## [Challenge]
Switch "Click" to "Press" everywhere in the material below and keep every other word as it is. Leave the pictures out of your copy.

╭─ The records

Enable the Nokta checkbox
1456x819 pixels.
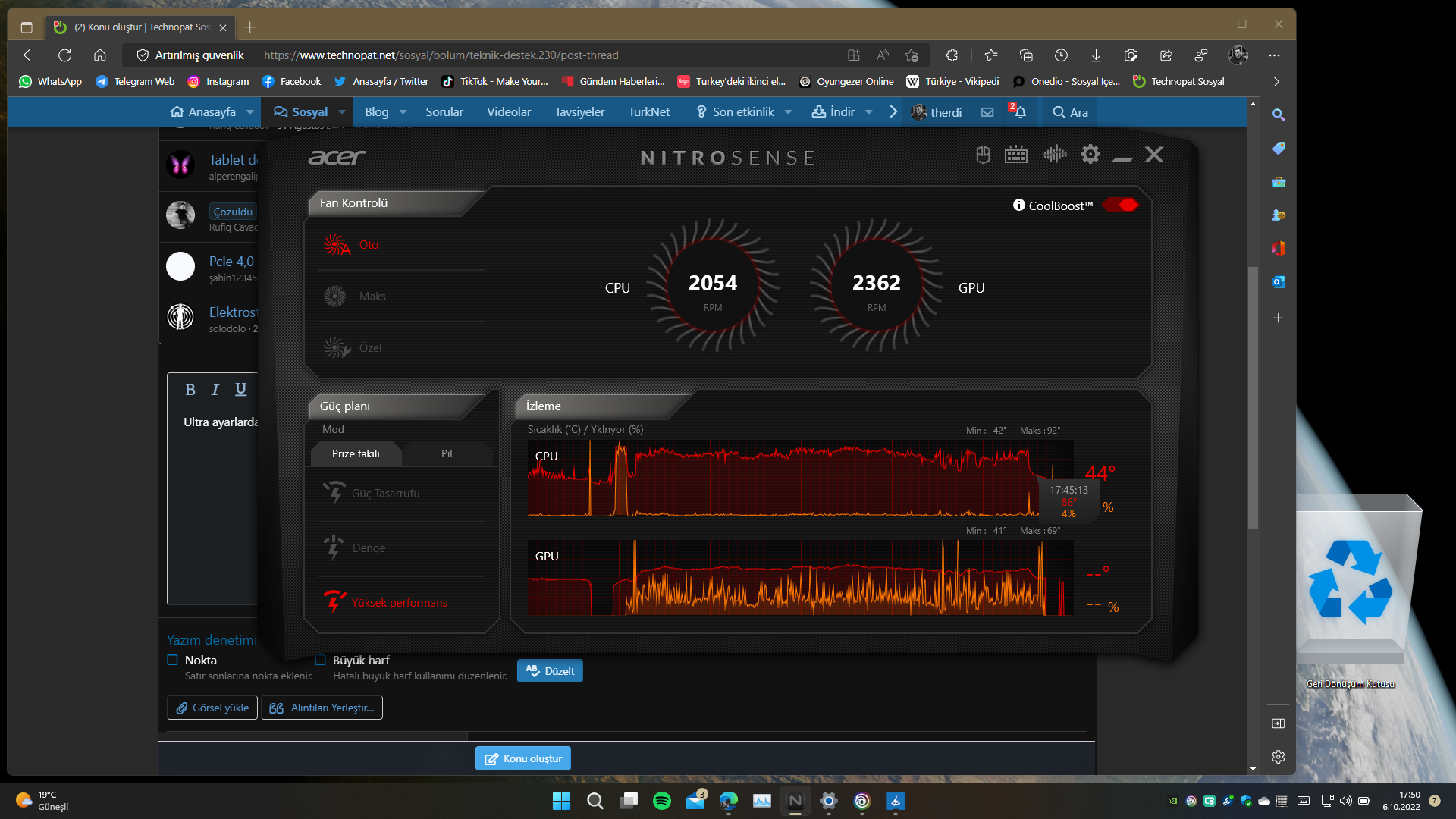(173, 661)
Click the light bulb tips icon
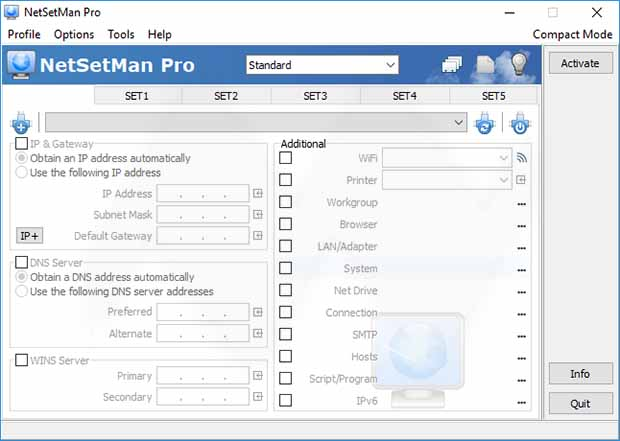 (x=519, y=63)
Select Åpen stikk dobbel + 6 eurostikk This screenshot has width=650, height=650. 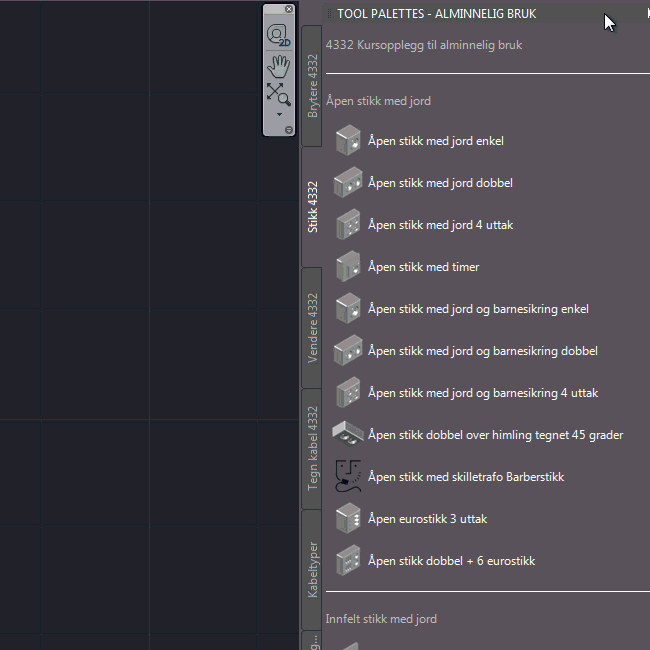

╰─

## [Task answer]
Enable the Nokta checkbox
1456x819 pixels.
(173, 661)
Press the light bulb tips icon
 (x=519, y=63)
Select Åpen stikk dobbel + 6 eurostikk This screenshot has width=650, height=650. 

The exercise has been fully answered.